What is needed:
Go through the records, and copy each line in which the string "dimensions" is present.

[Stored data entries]
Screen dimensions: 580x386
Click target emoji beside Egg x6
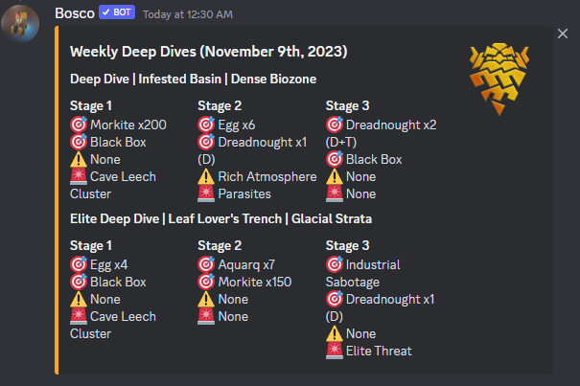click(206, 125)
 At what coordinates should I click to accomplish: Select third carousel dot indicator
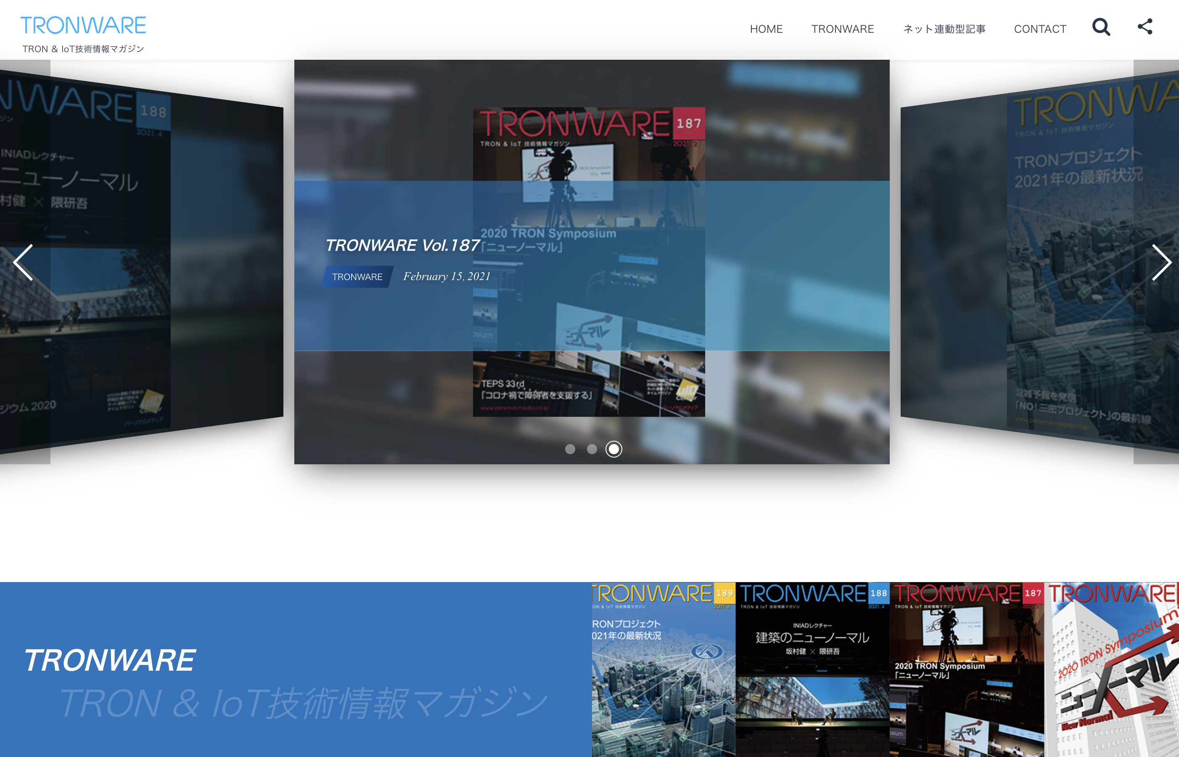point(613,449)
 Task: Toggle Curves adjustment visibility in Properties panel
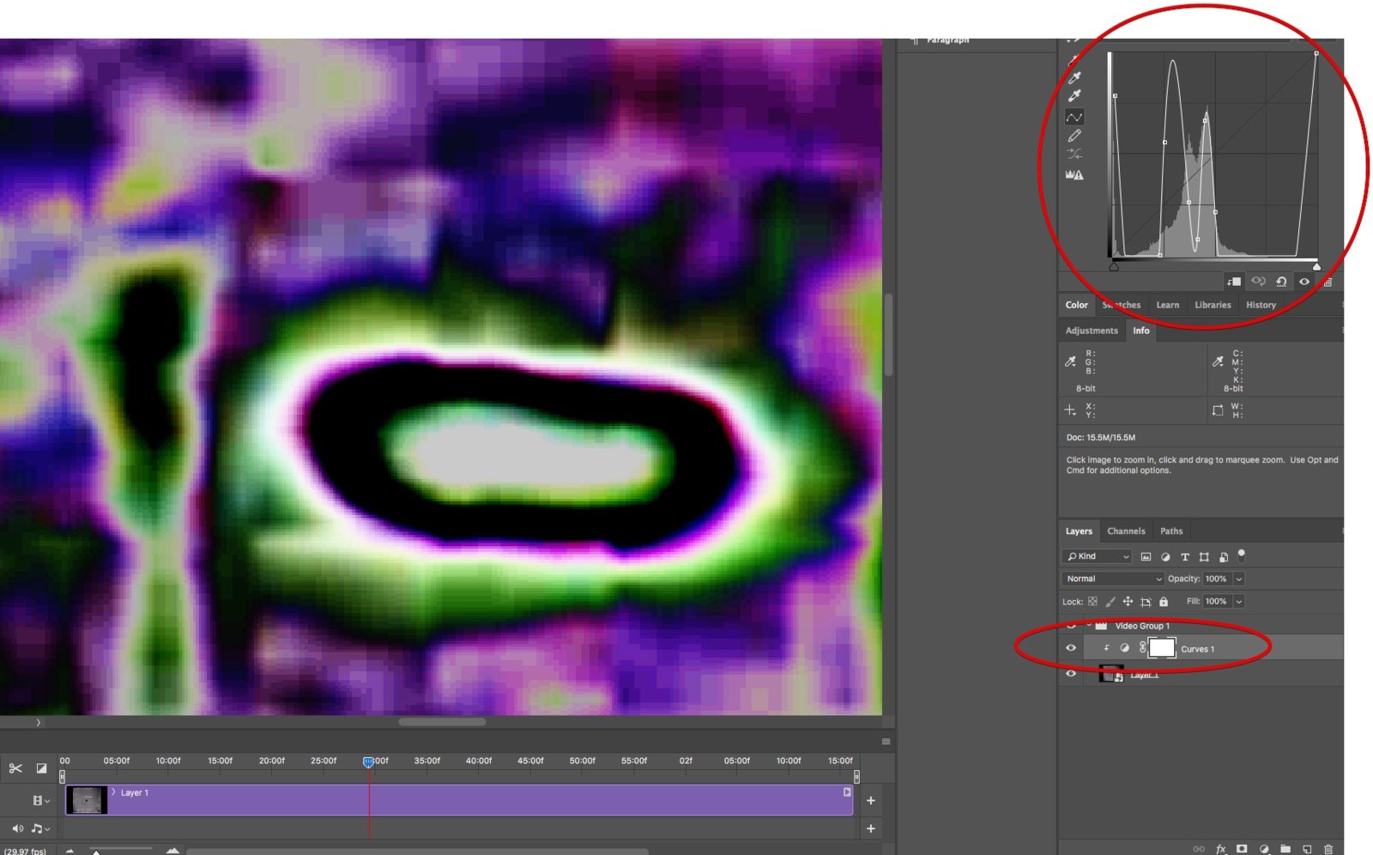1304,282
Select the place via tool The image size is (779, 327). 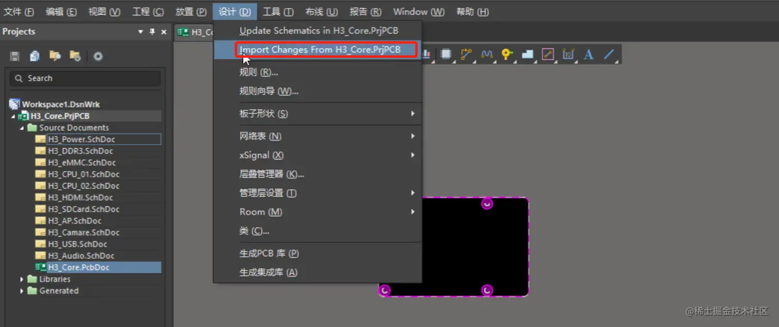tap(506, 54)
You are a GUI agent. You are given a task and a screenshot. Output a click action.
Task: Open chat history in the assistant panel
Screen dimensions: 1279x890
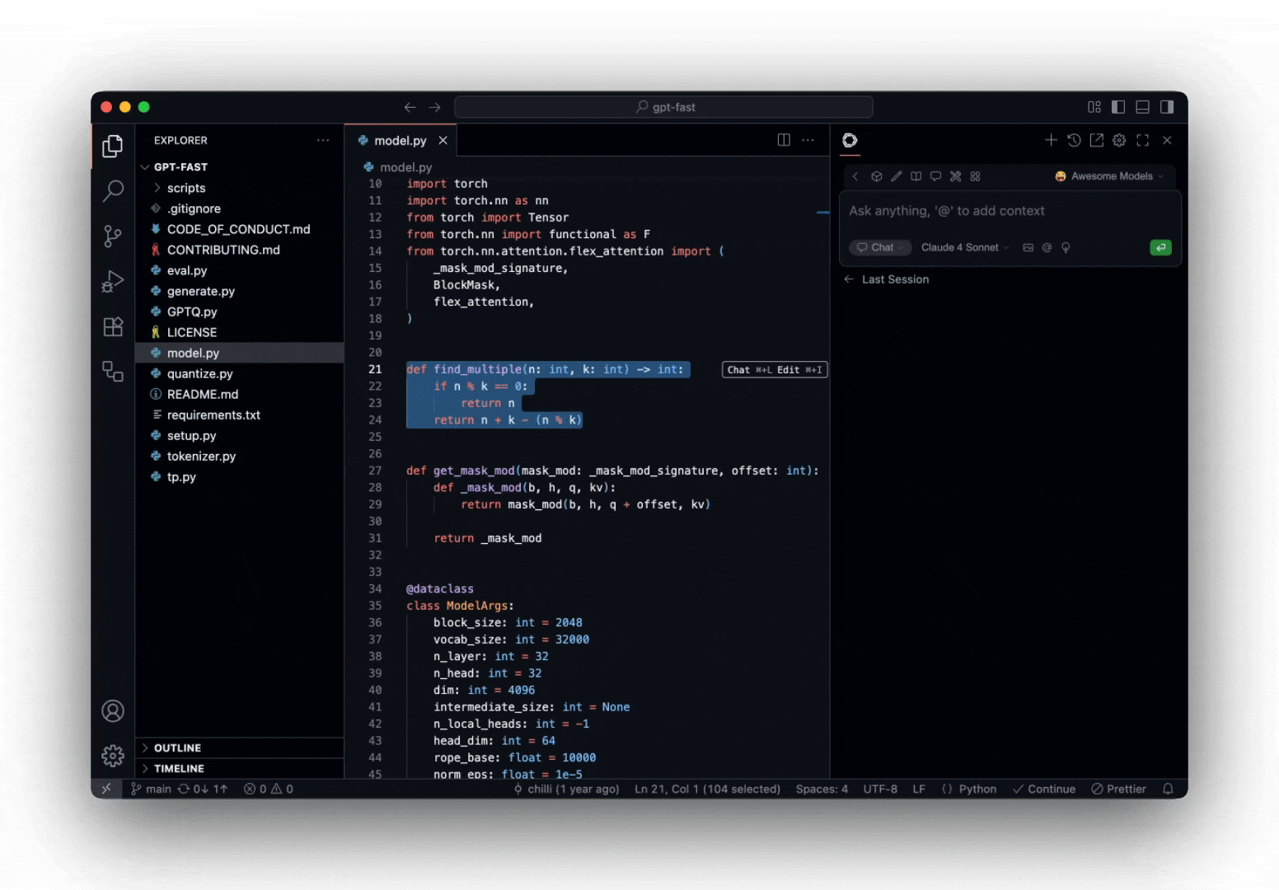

Exercise output:
Screen dimensions: 580x386
Screen dimensions: 1279x890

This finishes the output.